2) we only create them for completed successful operation so we'll never need them ever again. Strictly speaking we could just strip these temporary commits (and we have done so in the past) and this will not change anything for the user. Any other hiding mechanism aimed at "internal temporary" commit would do the job just fine. The internal commit never needs (and actually should ever) to leave the user repository. In practice, we could use in memory commit for most of these temporary commit (if not all) and never have to deal with hiding them.

We're also having pretty productive (I think!) discussions about non-obsmarker
based mechanisms for hiding things that are implementation details of
a sort (amend changesets that get folded immediately, shelve changes,
etc).

(Let me be at be long to try to be clear and comprehensive)

I can see three categories of things we want to hide:

:obsolete changeset (evolution semantic):

A rewrite operation has created/recorded a new version of this changesets. that old version no longer needs to be shown to users (if possible). There is a strong semantic associated with such changesets and the property will be propagated to other repositories

:temporary/internal changesets:

Such changesets are created as a side effect of other operation (amend, histedit, etc). They have the following properties (once we are done using them)

  * They are irrelevant to the users,
  * We should never-ever base anything on them,
  * We should never-ever access them ever again,
  * They should never-ever leave the repository.
  * They never stop being internal-changesets

:locally-hidden changeset:

An hypothetically (not used) yet local-only hidden mechanism (similar to strip but without actual repo stripping). This could be used for local hiding/masking of changeset in the "real-changeset" space.
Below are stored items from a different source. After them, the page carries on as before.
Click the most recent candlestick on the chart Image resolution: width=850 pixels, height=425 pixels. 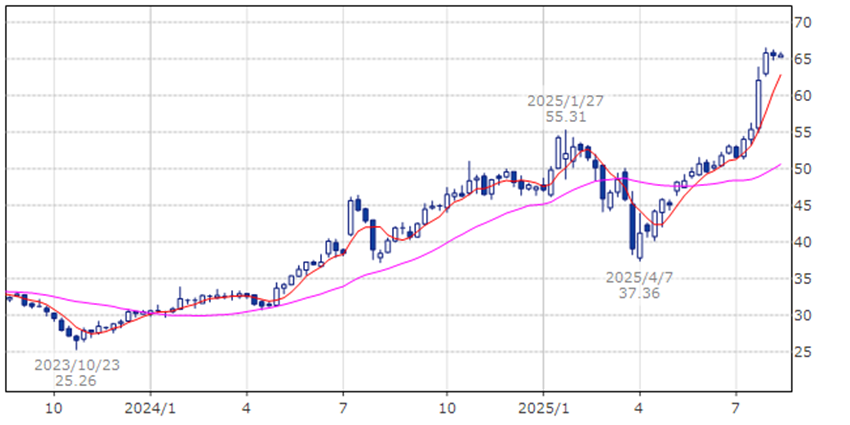pos(780,55)
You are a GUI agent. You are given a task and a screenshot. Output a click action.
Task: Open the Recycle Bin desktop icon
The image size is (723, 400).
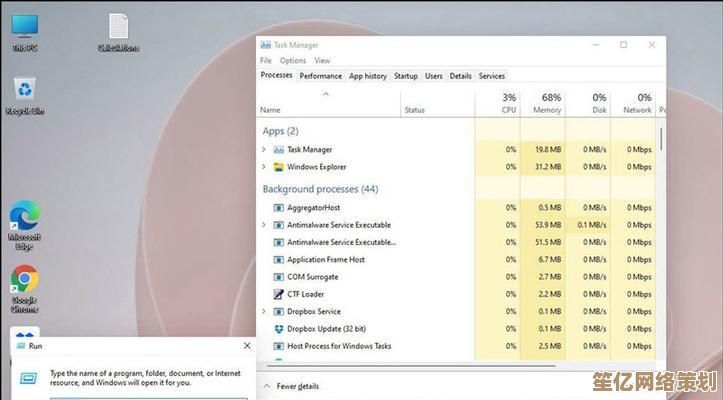tap(24, 92)
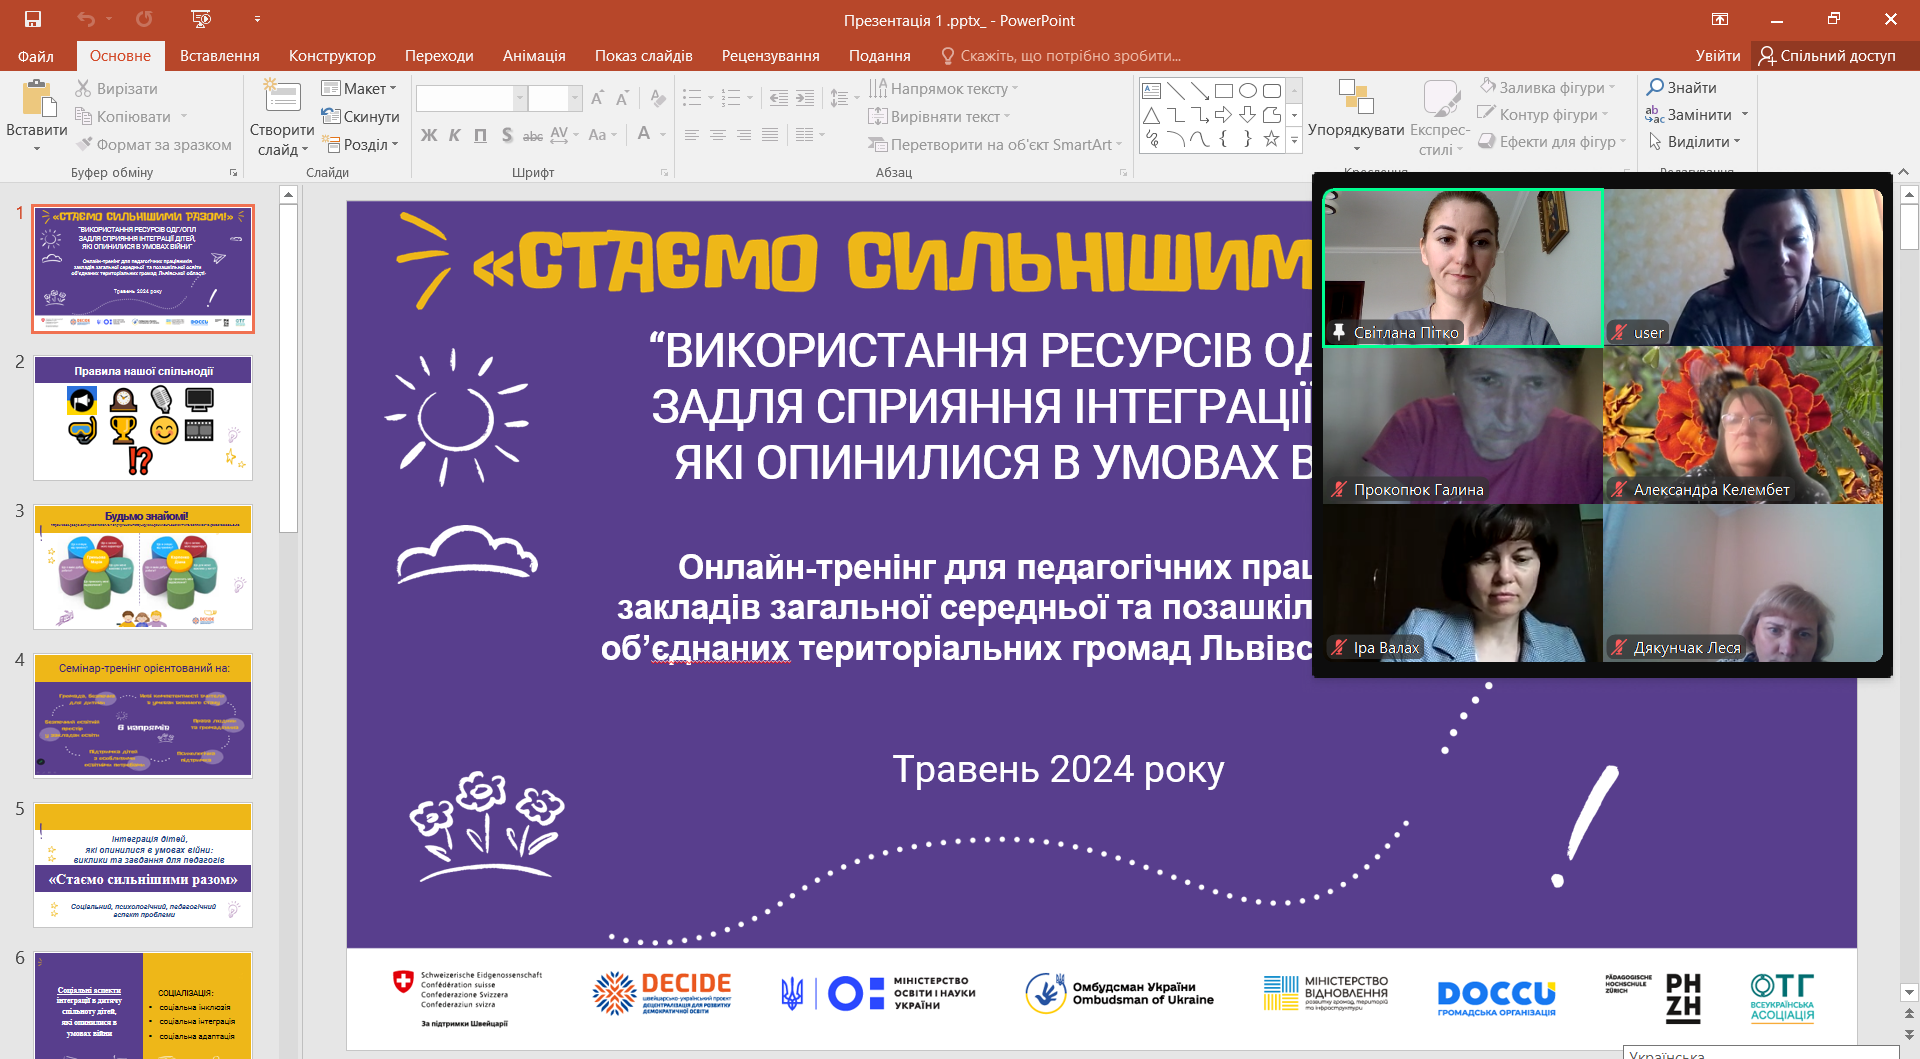Click the Arrange (Упорядкувати) icon

tap(1355, 98)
Such data would not be exchanged. Commit reappears when "recreated" or re-pulled.

---

To take practical examples:

:amend:
  - amend source: "obsolete-changeset"
  - temporary changeset: "internal-changeset"

:rebase:
  - rebase source, on success: "obsolete-changeset"
  - rebase result, on abort:  "local-hiding"


:histedit:
  - histedit source, on success:         "obsolete-changeset"
  - histedit temporary node, on success: "internal-changeset"
  - histedit result, on abort:           "local-hiding"
  - histedit temporary node, on abort:   "local-hiding (internal-node)"

extra notes:
* If local hiding (strip) would take care of obsolescence marker, rebase and histedit could create them "as they go" instead of to the end: "on success". * In rebase --abort and histedit --abort, strip is used on freshly created changesets, so its performance impact is limited * we use "local hiding" (strip) on temporary nodes on histedit abort because we needs to be able to reuse them if histedit is rerun. So we cannot throw them in oblivion just yet.

---

regarding implementations

"obsolete-changesets": we already have a solid mechanism for that.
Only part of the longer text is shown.